**TASK DESCRIPTION**
Carry on the blog text below about in-house programs in bioinformatics research, picking up right after its final sentence.
START DOCUMENT EXCERPT
BigBio Notes: in-house programs

Monday, 28 October 2013

One step ahead in Bioinformatics using Package Repositories

About a year ago I published a post about in-house tools in research and how using this type of software may end up undermining the quality of a manuscript and the reproducibility of its results. While I can certainly relate to someone reluctant to release nasty code (i.e. not commented, not well-tested, not documented), I still think we must provide (as supporting information) all “in-house” tools that have been used to reach a result we intend to publish. This applies especially to manuscripts dealing with software packages, tools, etc. I am willing to cut some slack to journals such as Analytical Chemistry or Molecular Cell Proteomics, whose editorial staffs are –and rightly so- more concerned about quality issues involving raw data and experimental reproducibility, but in instances like Bioinformatics, BMC Bioinformatics, several members of the Nature family and others at the forefront of bioinformatics, methinks we should hold them to a higher standard. Some of these journals would greatly benefit from implementing a review system from the point of view of Software Production, moving bioinformatics and science in general one step forward in terms of reproducibility and software reusability. What do you think would happen if the following were checked during peer reviewing?

Monday, 21 May 2012

An "in-house" Tool

One of the small hidden details in publications, even in those with a higher impact, is the use of "in-house programs". What is an "in-house" program or tool: Normally is a piece of software that researchers use to analyze process or visualize the experimental data, but most important the software it-self is not published.
END DOCUMENT EXCERPT
START DATA
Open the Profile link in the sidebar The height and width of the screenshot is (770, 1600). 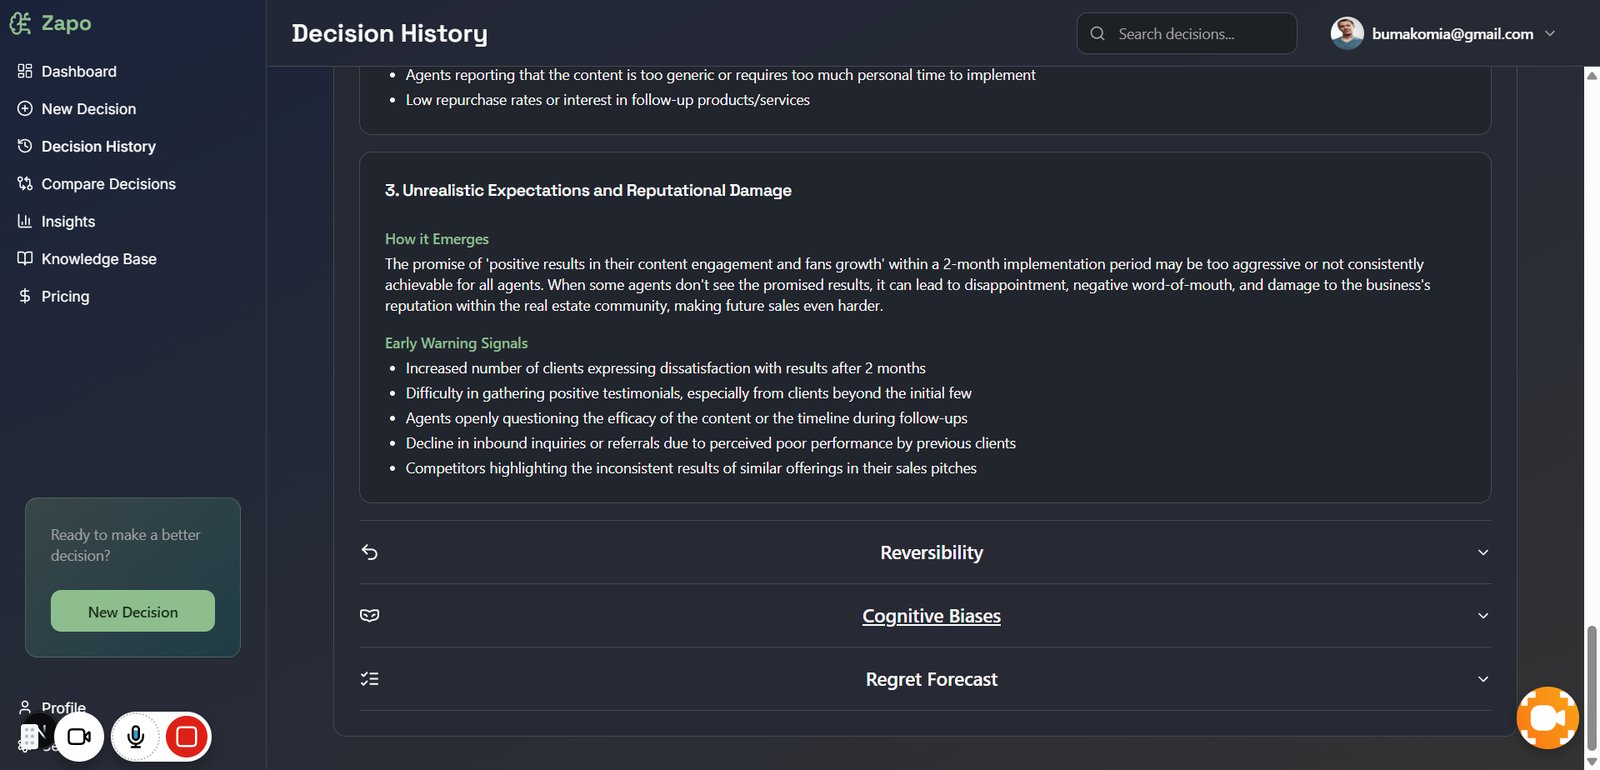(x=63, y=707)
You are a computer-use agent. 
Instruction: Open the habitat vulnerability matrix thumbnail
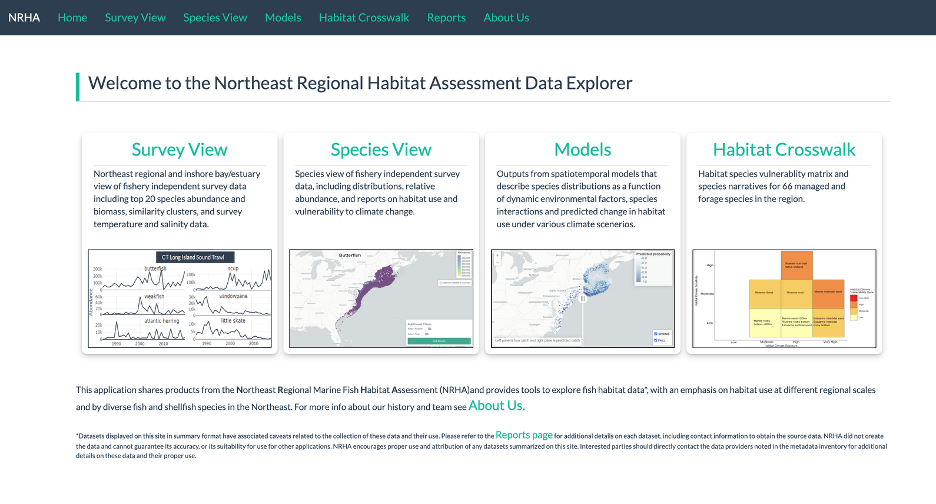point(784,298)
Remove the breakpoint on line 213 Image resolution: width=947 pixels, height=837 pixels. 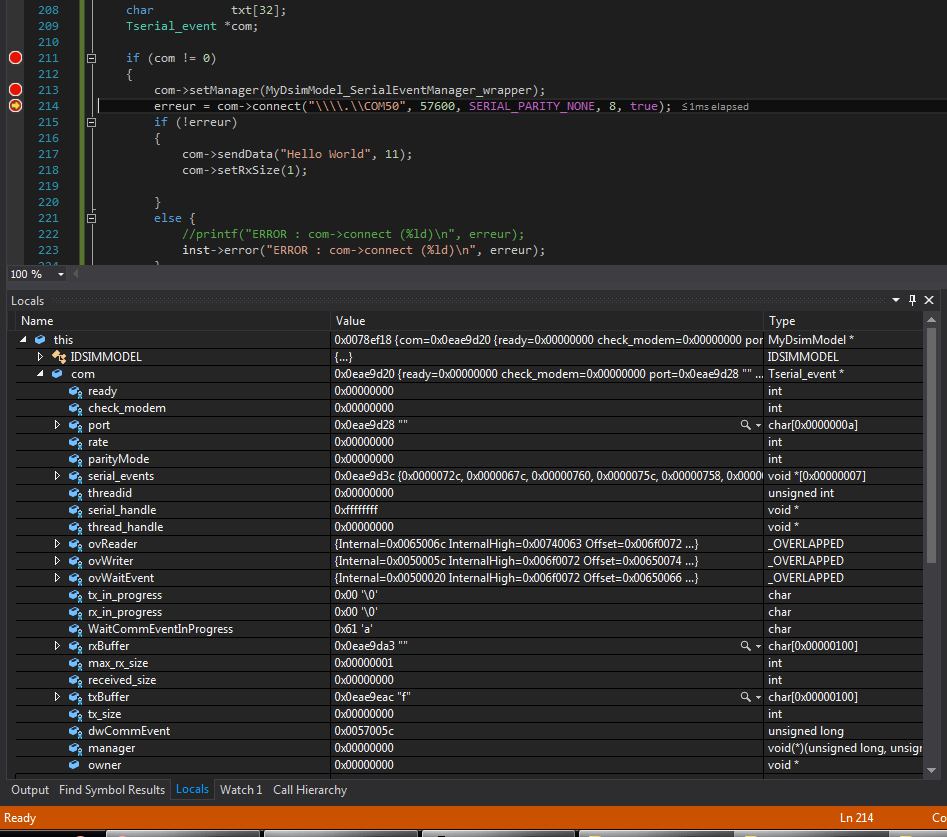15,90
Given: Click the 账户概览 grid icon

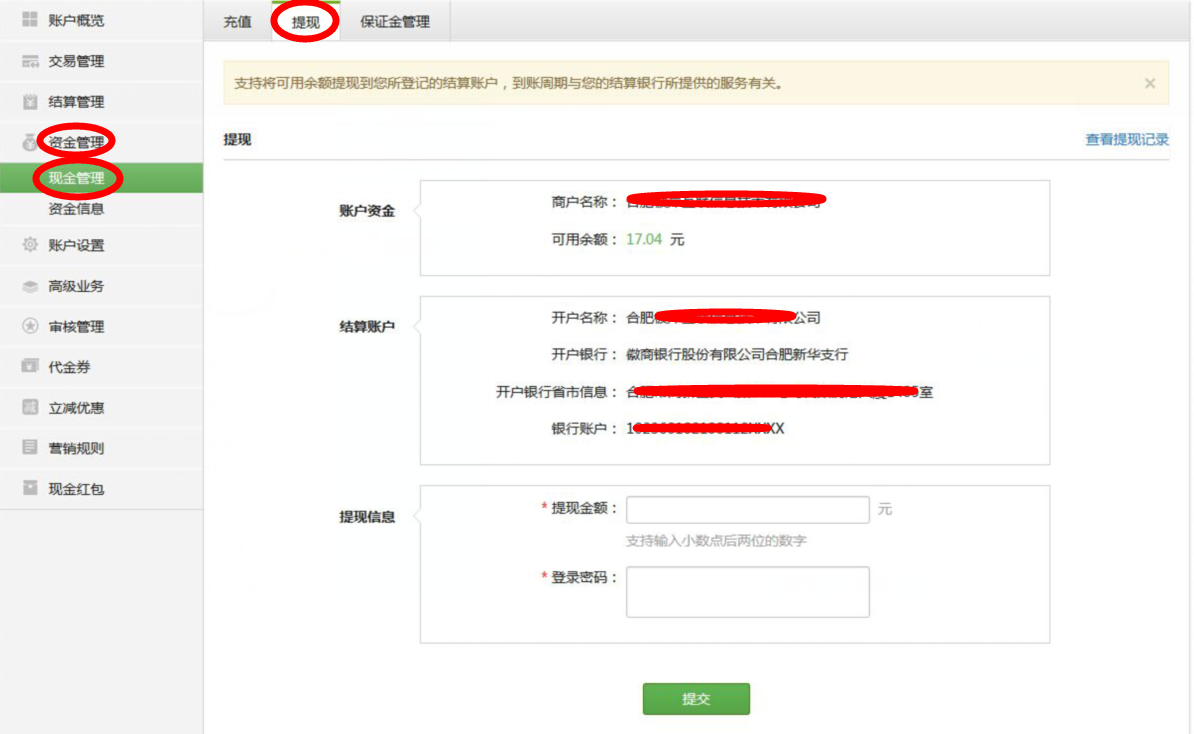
END DATA
**WRITTEN ANSWER**
The term by itself is inoffensive, but the concept could be extremely dangerous. We can cite hundreds of manuscripts that included in the data analysis "in-house" tools, but never the terms "in-house instruments". The authors always needs to cite the manufacturer, the reagents, even the year and the company. I know, we have a section to describe data processing but mostly we cite some parameters, and the well known software like search engines (Mascot, X!Tandem, Sequest, etc). But at some point of this section several times you can find the term "in-house" tool. It could be a reference to an excel formula or to a complete and complex java program with many tasks like parsing a search engine output, computing the FDR, removing false-positive identifications, computing peptide-spectrum-match redundancy, etc. The are not a real/objective measure to distinguish between a little-simple tool and a complex tool one.